Abstract

This study was designed to build on recent findings that (a) factors of the tripartite model in adults are not uniformly related to all anxiety disorder dimensions as recent research has suggested (T. A. Brown, B. F. Chorpita, & D. H. Barlow, 1998; S. Mineka, D. W. Watson, & L. A. Clark, 1998), and (b) the tripartite model of emotion appears to have increasing support and utility in child samples (e.g., C. J. Lonigan, E. S. Hooe, C. F. David, & J. A. Kistner, 1999). The structural relations were evaluated among tripartite factors and dimensions representing selected anxiety disorders and depression in a large multiethnic school sample of children and adolescents. General aspects of the tripartite model were supported. For example, Negative Affect was positively related with all anxiety and depression scales, and Positive Affect was negatively correlated with the depression scale.
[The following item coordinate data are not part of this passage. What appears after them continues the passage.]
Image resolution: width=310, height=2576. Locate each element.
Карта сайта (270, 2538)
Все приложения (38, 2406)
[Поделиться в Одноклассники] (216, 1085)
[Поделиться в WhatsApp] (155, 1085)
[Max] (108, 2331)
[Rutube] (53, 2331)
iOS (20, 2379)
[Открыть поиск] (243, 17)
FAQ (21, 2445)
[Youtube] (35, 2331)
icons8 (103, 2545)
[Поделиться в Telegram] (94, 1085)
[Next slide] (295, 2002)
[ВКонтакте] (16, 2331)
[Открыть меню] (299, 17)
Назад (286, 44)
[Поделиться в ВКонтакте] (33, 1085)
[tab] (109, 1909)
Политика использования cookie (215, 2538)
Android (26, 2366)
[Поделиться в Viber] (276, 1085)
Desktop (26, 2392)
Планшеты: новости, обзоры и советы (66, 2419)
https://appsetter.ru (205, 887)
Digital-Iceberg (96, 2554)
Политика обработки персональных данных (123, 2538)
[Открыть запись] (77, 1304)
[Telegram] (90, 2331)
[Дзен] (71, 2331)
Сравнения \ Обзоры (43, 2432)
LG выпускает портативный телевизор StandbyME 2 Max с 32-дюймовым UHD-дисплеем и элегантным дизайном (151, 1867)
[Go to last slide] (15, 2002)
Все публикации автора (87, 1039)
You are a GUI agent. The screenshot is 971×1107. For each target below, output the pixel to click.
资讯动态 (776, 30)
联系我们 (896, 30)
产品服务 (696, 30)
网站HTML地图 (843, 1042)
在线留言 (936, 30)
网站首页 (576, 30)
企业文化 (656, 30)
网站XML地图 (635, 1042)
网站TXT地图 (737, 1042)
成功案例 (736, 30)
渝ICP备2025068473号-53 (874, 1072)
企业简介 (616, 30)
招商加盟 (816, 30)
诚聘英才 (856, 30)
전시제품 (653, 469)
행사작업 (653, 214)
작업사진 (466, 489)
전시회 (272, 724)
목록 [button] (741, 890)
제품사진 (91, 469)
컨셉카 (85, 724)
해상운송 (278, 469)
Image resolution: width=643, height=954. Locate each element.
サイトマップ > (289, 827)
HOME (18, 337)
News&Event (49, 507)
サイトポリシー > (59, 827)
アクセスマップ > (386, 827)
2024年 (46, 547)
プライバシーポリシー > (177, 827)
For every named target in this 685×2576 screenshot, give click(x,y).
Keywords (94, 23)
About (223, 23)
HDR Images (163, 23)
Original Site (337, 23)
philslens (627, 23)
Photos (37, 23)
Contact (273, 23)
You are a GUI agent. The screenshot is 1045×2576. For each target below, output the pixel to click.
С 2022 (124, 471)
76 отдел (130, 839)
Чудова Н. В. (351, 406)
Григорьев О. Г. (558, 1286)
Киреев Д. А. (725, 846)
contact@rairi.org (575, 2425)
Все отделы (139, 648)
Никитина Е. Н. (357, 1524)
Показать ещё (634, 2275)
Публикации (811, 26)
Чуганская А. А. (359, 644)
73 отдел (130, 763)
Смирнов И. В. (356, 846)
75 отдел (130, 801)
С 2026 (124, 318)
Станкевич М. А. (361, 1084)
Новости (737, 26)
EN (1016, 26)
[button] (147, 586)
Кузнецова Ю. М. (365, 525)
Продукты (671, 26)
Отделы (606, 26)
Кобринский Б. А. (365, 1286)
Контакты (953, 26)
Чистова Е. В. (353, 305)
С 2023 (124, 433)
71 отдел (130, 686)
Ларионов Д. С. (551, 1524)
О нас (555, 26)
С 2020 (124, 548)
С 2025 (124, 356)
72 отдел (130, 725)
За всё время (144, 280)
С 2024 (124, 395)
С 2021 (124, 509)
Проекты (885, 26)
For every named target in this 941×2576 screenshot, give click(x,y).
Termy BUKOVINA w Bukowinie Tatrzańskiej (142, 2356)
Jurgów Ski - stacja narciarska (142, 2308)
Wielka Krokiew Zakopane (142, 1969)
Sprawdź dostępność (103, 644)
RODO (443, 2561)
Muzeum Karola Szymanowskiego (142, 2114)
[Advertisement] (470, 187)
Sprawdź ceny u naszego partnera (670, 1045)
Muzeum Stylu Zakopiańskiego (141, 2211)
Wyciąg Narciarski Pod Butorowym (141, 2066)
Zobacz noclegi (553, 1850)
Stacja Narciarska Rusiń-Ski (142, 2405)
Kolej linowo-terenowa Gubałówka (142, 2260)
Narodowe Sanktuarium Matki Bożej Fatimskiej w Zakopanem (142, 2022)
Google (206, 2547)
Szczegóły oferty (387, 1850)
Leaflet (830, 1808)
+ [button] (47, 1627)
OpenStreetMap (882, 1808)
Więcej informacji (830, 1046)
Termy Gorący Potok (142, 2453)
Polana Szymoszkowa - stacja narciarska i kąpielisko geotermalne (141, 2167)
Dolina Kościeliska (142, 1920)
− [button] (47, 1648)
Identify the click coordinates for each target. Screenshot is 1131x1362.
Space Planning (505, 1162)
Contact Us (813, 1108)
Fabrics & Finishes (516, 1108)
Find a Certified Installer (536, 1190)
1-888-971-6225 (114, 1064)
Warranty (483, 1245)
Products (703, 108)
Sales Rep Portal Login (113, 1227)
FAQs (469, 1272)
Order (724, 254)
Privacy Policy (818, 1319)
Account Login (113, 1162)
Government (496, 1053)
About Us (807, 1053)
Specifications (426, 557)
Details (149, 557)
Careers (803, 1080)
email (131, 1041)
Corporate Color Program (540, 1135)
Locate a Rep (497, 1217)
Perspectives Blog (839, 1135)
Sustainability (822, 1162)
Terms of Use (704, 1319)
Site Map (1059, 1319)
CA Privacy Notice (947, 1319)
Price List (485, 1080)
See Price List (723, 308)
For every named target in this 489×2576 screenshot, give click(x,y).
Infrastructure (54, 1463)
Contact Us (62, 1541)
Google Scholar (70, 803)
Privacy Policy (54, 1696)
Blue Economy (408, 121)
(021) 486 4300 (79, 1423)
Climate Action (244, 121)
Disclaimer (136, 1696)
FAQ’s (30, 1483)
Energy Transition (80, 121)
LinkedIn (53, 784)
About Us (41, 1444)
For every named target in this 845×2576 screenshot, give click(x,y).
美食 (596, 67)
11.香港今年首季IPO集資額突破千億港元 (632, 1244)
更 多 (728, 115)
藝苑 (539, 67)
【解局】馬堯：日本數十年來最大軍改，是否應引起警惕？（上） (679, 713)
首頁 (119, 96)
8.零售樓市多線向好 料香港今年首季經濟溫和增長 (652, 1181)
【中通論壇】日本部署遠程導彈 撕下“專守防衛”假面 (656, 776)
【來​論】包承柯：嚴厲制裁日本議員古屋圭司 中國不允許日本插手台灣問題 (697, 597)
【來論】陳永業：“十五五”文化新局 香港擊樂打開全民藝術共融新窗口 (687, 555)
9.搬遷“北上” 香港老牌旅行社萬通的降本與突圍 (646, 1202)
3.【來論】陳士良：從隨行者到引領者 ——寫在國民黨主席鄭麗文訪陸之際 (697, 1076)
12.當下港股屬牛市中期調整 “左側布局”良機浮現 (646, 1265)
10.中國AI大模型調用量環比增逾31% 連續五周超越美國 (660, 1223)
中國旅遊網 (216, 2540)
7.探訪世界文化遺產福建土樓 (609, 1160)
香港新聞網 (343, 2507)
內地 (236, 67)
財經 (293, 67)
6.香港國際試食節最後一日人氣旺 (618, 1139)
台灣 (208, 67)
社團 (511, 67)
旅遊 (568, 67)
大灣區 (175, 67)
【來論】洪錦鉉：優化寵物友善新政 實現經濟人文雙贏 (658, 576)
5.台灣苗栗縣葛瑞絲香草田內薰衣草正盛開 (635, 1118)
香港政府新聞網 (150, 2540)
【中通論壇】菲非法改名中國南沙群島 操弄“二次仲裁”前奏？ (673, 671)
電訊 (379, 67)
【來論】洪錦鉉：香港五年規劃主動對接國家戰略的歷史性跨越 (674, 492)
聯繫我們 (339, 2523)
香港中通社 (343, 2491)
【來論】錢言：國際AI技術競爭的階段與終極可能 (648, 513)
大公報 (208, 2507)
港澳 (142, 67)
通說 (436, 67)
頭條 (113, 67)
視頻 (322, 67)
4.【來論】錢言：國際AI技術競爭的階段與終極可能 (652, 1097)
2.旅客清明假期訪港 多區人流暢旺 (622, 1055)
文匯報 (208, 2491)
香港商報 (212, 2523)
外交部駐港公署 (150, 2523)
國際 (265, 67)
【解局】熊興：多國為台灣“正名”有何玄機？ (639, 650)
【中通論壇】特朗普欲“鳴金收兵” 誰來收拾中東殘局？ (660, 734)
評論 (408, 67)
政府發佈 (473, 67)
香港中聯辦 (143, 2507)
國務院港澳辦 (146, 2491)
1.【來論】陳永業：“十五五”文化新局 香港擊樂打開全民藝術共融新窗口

Consistent with previous observations in adult samples, Physiological Hyperarousal was positively related with Panic only, and was not significantly positively correlated with other anxiety syndromes. The structure of the best fitting model appeared robust across different grade levels and gender. In follow-up analyses. several interactions of grade level with structural parameters emerged, such that the relation of some of the tripartite factors with anxiety and depression were noted to increase or decrease across grade level.